GIVEN INSTRUCTION
Please report every line of the listing below that contains the word "Open", and treat uppercase and lowercase as different.

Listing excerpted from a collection
· · · · · · ·
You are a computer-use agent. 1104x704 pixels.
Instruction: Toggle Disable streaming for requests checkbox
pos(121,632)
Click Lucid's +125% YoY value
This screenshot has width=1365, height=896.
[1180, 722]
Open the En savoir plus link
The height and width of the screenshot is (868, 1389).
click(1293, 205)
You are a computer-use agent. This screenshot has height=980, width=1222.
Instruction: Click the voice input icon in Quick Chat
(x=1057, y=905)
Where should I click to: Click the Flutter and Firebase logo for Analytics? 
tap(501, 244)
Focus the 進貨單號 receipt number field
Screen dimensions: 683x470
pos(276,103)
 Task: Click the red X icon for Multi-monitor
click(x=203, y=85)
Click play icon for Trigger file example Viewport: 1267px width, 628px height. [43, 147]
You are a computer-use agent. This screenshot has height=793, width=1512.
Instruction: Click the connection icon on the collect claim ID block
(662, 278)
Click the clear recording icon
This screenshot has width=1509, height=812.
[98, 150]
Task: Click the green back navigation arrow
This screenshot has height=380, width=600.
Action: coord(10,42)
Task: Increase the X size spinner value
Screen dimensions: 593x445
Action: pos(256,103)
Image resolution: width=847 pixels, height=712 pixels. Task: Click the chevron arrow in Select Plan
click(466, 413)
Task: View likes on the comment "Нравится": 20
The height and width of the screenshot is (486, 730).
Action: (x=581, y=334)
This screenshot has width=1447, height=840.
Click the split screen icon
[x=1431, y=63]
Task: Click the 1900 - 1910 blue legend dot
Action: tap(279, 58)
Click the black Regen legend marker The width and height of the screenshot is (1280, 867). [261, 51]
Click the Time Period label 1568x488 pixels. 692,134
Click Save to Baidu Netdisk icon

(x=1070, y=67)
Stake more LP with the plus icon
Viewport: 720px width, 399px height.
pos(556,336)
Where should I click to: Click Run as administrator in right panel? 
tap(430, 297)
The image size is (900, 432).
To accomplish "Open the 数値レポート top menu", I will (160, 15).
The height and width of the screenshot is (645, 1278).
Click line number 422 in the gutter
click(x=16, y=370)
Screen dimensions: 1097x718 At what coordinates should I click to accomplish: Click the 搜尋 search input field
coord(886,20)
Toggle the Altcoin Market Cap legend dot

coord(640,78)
· · · · · · ·
EXERCISE RESULT
Open the En savoir plus link
To accomplish "Open the 数値レポート top menu", I will (160, 15).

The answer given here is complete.